The series achieved significant popularity, reaching hundreds of thousands of views per episode and over 600,000 channel subscribers at its peak. Some episodes were broadcast on the Polish television channel Superstacja prior to their release online.

As a defender of freedom of speech on the Internet, Max Kolonko became the subject of a cult single titled after his own name, "Max Kolonko", recorded in 2024 by the Polish rap group [Szamz]. The song includes the phrase "Telling It Like It Is, Max Kolonko" (Polish: “Mówię jak jest, Max Kolonko”), regarded as one of Kolonko's most distinctive trademarks.

== MaxTVGO television ==

In 2018 he started his own streaming platform MaxTVGO, which he continues to develop. MaxTVGO is a Polish-American online television platform broadcasting from the United States. Its programming includes news, commentary, political analysis, reportage, and documentaries.

== Political activity ==

In 2015, a civic movement called the "Telling It Like It Is" (Polish: Ruch Mówię Jak Jest) was established around the program. According to Kolonko, its aim was to promote independent media and greater citizen participation in public life. The movement functioned primarily as an online social-media initiative. The grassroots political movement #R Revolution grew out of the "Telling It Like It Is" movement.

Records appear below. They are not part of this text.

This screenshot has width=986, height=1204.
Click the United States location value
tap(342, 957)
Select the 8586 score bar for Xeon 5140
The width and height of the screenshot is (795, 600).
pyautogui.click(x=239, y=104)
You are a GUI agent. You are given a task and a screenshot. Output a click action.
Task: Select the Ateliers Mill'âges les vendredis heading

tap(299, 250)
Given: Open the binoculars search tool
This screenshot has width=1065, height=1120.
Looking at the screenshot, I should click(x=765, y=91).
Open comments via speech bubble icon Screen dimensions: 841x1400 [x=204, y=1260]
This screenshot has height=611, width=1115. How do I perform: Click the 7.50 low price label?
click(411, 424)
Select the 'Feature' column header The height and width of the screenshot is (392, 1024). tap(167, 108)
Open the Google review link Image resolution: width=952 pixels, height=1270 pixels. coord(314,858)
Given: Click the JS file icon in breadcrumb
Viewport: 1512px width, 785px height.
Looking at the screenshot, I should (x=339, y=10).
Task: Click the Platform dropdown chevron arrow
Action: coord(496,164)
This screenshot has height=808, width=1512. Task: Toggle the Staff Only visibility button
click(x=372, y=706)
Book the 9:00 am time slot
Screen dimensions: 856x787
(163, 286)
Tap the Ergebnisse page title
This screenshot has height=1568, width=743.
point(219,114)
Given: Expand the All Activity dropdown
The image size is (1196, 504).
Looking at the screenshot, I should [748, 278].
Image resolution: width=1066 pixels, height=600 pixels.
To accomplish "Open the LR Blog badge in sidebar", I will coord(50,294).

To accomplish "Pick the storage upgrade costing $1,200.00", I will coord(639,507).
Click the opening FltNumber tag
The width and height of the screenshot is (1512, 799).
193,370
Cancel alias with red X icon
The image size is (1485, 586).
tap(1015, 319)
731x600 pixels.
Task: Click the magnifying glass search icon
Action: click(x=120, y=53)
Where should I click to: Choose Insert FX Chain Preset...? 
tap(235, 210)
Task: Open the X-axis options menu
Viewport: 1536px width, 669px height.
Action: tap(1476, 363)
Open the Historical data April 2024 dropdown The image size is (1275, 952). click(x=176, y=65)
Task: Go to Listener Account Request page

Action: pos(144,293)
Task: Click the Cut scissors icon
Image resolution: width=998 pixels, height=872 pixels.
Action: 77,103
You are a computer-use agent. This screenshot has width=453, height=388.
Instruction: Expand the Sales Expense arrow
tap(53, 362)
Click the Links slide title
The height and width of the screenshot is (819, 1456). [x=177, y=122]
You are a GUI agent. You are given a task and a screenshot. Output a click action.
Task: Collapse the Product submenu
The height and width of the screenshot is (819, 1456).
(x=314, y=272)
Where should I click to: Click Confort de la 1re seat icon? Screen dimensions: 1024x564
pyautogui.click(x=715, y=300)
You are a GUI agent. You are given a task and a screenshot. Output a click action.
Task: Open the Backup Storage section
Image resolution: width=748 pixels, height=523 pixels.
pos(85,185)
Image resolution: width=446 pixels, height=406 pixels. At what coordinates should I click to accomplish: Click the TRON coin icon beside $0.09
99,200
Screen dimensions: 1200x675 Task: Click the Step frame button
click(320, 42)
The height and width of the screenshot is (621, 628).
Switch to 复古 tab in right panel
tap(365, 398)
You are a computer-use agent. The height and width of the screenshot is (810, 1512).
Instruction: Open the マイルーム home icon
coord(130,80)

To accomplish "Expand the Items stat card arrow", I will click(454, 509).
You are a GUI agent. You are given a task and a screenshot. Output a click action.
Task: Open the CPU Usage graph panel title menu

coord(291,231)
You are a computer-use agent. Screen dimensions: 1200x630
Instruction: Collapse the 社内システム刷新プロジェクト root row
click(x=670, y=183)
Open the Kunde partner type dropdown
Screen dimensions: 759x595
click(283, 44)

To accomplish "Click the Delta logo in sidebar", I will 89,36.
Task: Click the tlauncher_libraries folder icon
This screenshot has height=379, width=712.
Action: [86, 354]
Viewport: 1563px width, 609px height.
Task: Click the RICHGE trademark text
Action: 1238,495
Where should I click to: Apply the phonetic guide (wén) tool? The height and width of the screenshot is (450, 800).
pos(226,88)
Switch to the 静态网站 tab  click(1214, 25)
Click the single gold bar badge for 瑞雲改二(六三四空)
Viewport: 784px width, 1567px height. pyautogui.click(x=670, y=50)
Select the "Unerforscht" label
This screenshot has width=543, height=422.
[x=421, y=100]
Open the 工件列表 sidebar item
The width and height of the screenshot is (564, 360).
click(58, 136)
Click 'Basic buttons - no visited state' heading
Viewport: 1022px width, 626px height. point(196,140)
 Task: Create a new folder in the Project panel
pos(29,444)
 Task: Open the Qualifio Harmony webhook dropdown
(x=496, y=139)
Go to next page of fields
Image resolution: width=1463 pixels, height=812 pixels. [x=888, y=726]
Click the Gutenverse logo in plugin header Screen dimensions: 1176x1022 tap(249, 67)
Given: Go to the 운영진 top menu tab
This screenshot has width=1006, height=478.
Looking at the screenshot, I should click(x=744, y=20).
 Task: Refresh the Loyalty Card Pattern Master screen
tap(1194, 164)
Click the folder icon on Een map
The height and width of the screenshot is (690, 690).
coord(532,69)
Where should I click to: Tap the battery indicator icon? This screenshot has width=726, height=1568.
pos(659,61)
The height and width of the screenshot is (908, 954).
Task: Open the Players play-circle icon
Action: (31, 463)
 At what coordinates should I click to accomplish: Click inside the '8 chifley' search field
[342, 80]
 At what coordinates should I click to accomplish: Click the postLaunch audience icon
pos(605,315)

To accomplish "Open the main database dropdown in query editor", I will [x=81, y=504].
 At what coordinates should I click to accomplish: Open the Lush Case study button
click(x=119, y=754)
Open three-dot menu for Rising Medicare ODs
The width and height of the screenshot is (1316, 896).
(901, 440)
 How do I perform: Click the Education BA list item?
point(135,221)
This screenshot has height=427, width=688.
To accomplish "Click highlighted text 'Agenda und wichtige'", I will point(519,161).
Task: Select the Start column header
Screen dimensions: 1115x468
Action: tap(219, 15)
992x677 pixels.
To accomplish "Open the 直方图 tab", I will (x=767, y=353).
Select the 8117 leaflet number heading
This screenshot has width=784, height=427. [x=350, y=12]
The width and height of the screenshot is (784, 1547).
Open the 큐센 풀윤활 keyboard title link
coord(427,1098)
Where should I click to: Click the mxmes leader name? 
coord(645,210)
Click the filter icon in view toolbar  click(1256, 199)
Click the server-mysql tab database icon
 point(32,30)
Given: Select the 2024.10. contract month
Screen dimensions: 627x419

During the formal process of gathering support for Kolonko's candidacy for president of Poland, approximately 200,000 people signed a petition calling on him to run in the election. On August 22, 2019, the Committee of Voters Patriotic Revolution of Max Kolonko (Polish: Komitet Wyborczy Wyborców Patriotyczna Rewolucja Maxa Kolonko, KWW Patriotyczna Rewolucja Maxa Kolonko) was formally registered.

In 2020, he ran for president of Poland. His electoral program advocated a presidential system, direct election of judges, electoral reform including e-voting, single-member electoral districts, a reduction in the size of the Sejm to 100 members and the abolition of the Senate, a national referendum on constitutional reform, the creation of a dedicated electoral district for the 20-million-strong Polish diaspora, tax reductions, and restrictions on German capital in the Polish media market. Registration of a presidential candidacy required 100,000 signatures of support. Max Kolonko declined to organize the signature drive due to the COVID-19 pandemic and the associated risk of infection for those collecting and signing the petitions.

== Max Kolonko's Peace Plan for Ukraine ==
In February 2022, two days before the outbreak of the Russo-Ukrainian War, Kolonko published a Peace Plan for Ukraine, proposing the transformation of Ukraine into a federal state called the United States of Ukraine, divided into three sectors (western, central, eastern) with the Free City of Kyiv. The plan aimed to prevent armed conflict, protect civilians and ethnic minorities, mitigate potential humanitarian crises, and support economic development.

Kolonko's plan considered historical and ethnic contexts, aligning sectors with ethnic distributions: the western sector with historic Polish communities, the eastern sector with Russian minorities, and a neutral central buffer zone. It emphasized resolving the conflict through dialogue among Ukrainians, Russians, and Poles, without direct foreign military involvement.

In 2025, the proposal was updated to include the Free City of Kyiv, potentially symbolically joining European structures, and the Polish-American Investment Fund to manage natural resources in the western sector and support local prosperity.

In September 2025, Viktor Orbán, the Prime Minister of Hungary, stated that negotiations on ending the Russo–Ukrainian war would lead to the creation of three distinct zones: an eastern, pro-Russian one; a central, demilitarized (neutral) one; and a western one.